Hypothesis 5: In case of a learning effect for pop-out search, Hypothesis 5 was designed to test the specificity of this effect to color pop-out by computing an interaction between block number and search type. Given that no learning effect was observed, this test makes little sense. For completeness, we report that the change in slope between blocks 1 and 3 was similar for color and conjunction search (\(M = -3.58\), 95% CI \([-10.52\), \(3.36]\), \(t(320) = -1.01\), \(p = .311\)).

Main Results for Expeiments 1 (A) and 2 (B). Upper panel: median search time by distractor set size for the two search tasks across the three blocks (12 trials per participant). Correct responses only. Lower panel: accuracy as a function of block, set size and search type. Error bars represent the standard error of the median (estimated with bootstrapping). Significance stars correspond to the difference in slope between conjunction and feature search within a block. *: p<0.5, * * : p<0.01, * * * : p<0.001

Figure 1.3: Main Results for Expeiments 1 (A) and 2 (B). Upper panel: median search time by distractor set size for the two search tasks across the three blocks (12 trials per participant). Correct responses only. Lower panel: accuracy as a function of block, set size and search type.
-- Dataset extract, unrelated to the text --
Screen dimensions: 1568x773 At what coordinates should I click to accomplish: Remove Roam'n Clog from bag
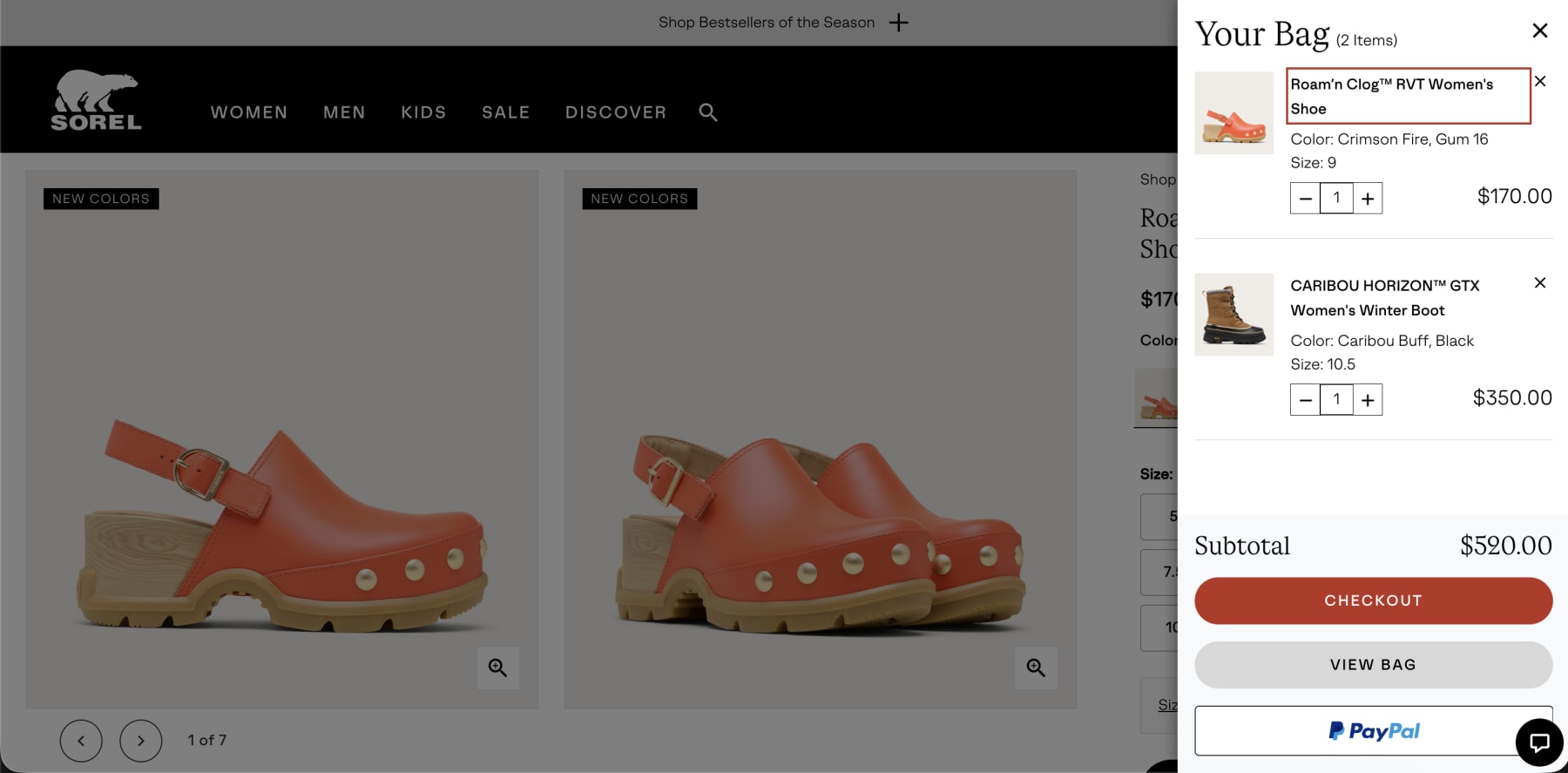click(x=1540, y=81)
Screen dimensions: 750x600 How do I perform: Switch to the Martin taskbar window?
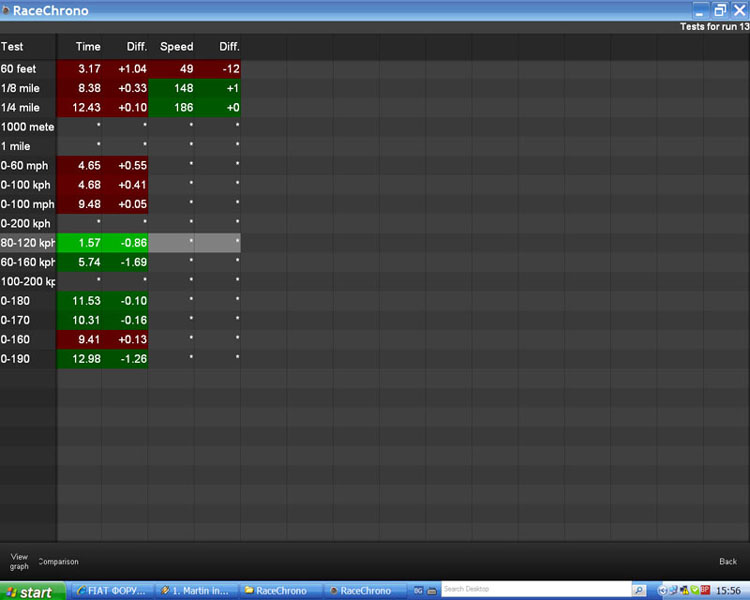199,591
Error bars represent the standard error of the median (estimated with bootstrapping). Significance stars correspond to the difference in slope between conjunction and feature search within a block. *: p<0.5, * * : p<0.01, * * * : p<0.001

1.2.6 Additional analysis: first trial only

We considered the possibility that our results do not reflect true absence pop-out without task experience, but instead might reflect participants’ ability to rapidly adjust their termination times based on feedback from previous trials, even within the four trials of the first block. To rule out such within-block learning effects, we tested whether participants showed a color-absence pop-out effect on the very first trial of the experiment. To this end, we analyzed first trial response times as a function of search type (conjunction or color) and set-size. Since these first trials were slower overall (median RT in the first trial: 881.30 ms compared to 630.34 ms in the last trial), for this exploratory analysis we did not exclude trials based on response times.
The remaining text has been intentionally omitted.